Hábil em livrar Neymar das muitas enrascadas em que o esportistas tem se metido em mais de uma década como jogador profissional, em 2009, no Santos — a mais grave envolvendo um suposto estupro, já devidamente esclarecido (a garota forjou a agressão, mas o desmentido nunca é tão impactante quanto o boato em si), além das polêmicas com outros atletas e atores, sobre os mais diversos assuntos —, o empresário encarna à perfeição o papel de eminência parda do atacante do Paris Saint Germain. É ele quem decide quem se aproxima de Neymar e quem deve ser observado com binóculo (incluindo as companhias femininas), bem como que roupas vestir e, por evidente, onde aplicar a montanha de dinheiro que cai na conta todos os meses, quer jogue ou não. Esse é um ponto fascinante no conto de fadas que tem sido a vida de Neymar. Com um salário contratual de mais de meio milhão de euros (mais de três milhões de reais), fora prêmios, para ser “cortês e pontual” — jogar bem é outra história —, o patrimônio do jogador se aproxima da casa da centena de milhão de euros (são 95 milhões, ou cerca de seiscentos milhões de reais, e contando), sendo que todas as transações feitas em nome dele somam 310 milhões de euros, quase dois bilhões de reais. Nada mal para o Magrelo da Vila Belmiro, como o chama Lima, ex-meio-campista do Peixe entre 1961 e 1971.

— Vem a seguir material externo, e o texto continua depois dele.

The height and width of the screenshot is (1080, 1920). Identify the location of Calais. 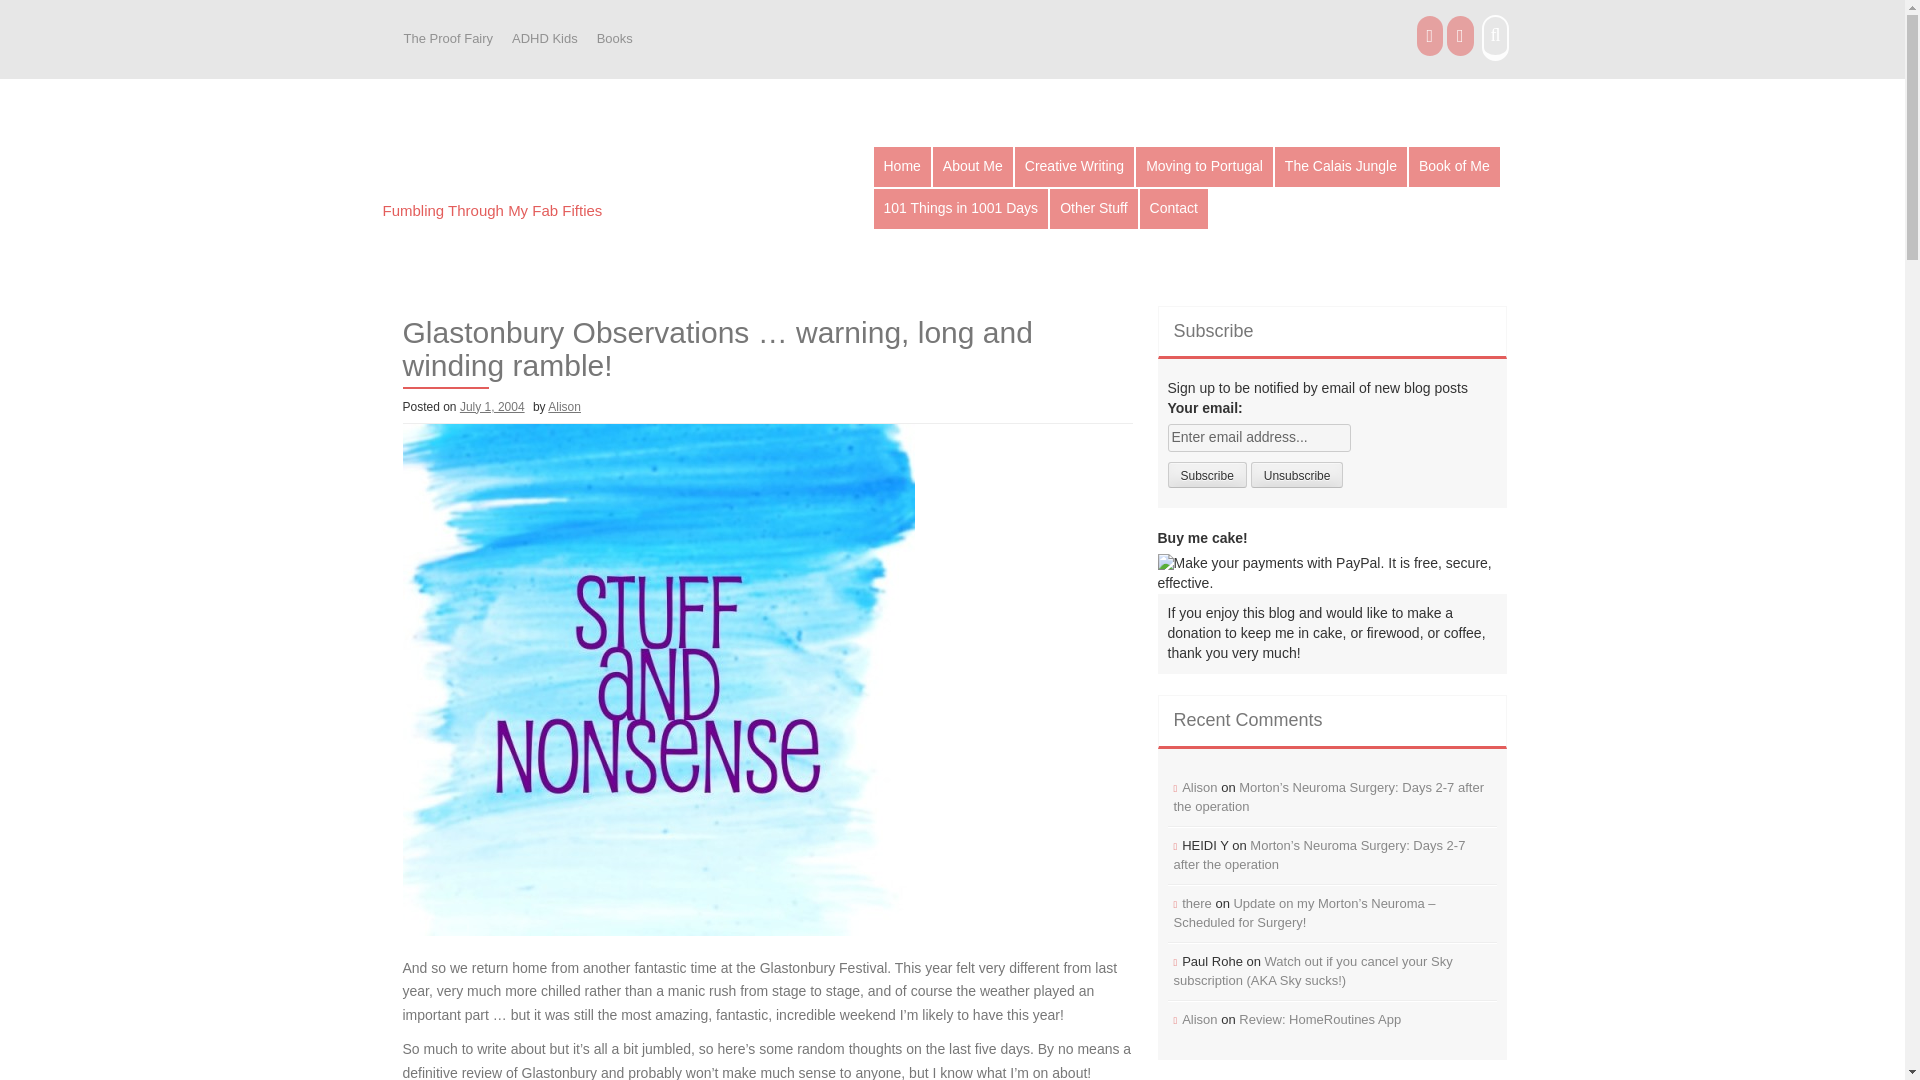
(1340, 166).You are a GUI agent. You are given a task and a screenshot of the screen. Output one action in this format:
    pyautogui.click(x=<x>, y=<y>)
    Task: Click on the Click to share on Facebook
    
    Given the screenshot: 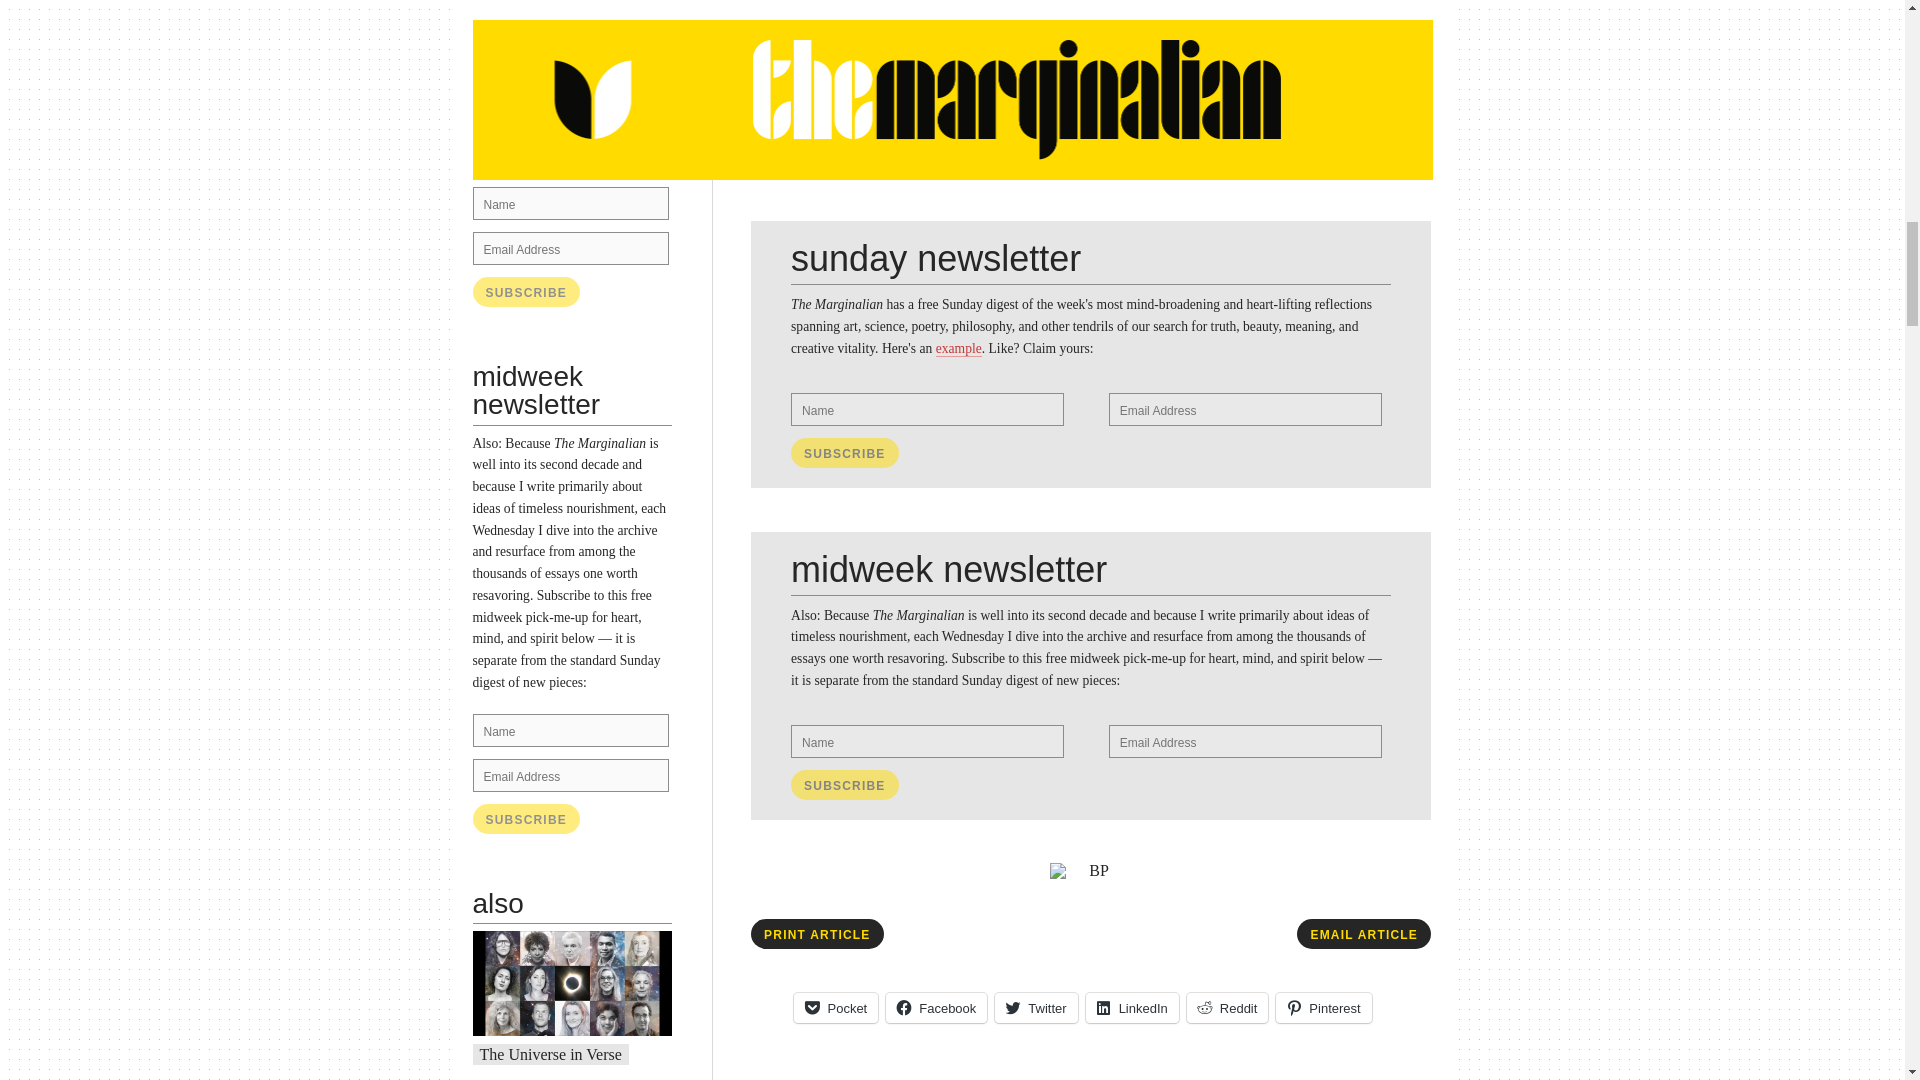 What is the action you would take?
    pyautogui.click(x=936, y=1007)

Propositalmente ou não, Neymar Sênior rivaliza com Neymar Júnior os minutos em tela durante a série. Todo de preto, barriga saliente bem marcada, é ele quem administra com mão de ferro a NR Sports, que cuida exclusivamente de Neymar, e comanda um batalhão de 215 profissionais que atuam em iniciativas voltadas à inclusão social com ênfase no esporte, todas, claro, divulgadas como projetos de Neymar. O documentário de Rodrigues pinta Neymar Pai como um homem um tanto paranoico, que mede cada passo minuciosamente. Segundo seus cálculos, Neymar mais “sete ou oito anos” em campo, isto é, poderia concluir o contrato com o PSG em 2025 e renová-lo por mais cinco — ou, como sói acontecer, pendurar as chuteiras num clube brasileiro qualquer, todos sempre muito honrados em receber jogadores que fizeram fortuna na Europa, mesmo sabendo que já não apresentam desempenho que se compare aos áureos tempos.
Oscilando entre o tom laudatório da narrativa e o rigor jornalístico, talvez a maior qualidade de “Neymar: O Caos Perfeito” seja renunciar, ainda que momentaneamente, à aura de celebridade de seu biografado e mostrar o homem por trás da lenda. Amigos anônimos como Gil Cebola e Jota Amâncio — que passam ao largo dos holofotes, mas desfrutam da boa vida que a amizade de Neymar lhes proporciona — ganham vez no relato de Rodrigues, ladeando o atleta na cama e chamando a atenção para um ponto melancólico na vida desses sortudos que se tornam multimilionários em tempo recorde. À exceção de Neymar Pai e dos amigos que fez depois de famoso — como Bruno Mossa de Rezende, o Bruninho, levantador da Seleção Brasileira Masculina de Vôlei, e o surfista Gabriel Medina —, todos os outros adultos que orbitam a vida do atleta são meros parasitas de seu dinheiro e seu brilho. As figuras de Nadine, mãe de Neymar, e Rafaella, a irmã mais nova e seu pastiche, dariam uma série à parte, à moda das Kardashians ou quaisquer outras socialites ocas e inverossímeis. É constrangedor ver ali duas mulheres feitas cujo único propósito na vida seja comparecer a festas badaladas, namorar garotões (filha e mãe) e fazer plásticas, uma depois da outra. Esse componente de farsa sem dúvida tempera “Neymar: O Caos Perfeito”, que nessa passagem lembra muito “Avenida Brasil”, novela exibida pela Rede Globo de Televisão entre março e outubro de 2012, sobretudo quando Nadine, sempre patética, conduz uma roda de oração cheia de badulaques, a testa interminável de Botox e o cabelo alongado. Que saudade da Carminha!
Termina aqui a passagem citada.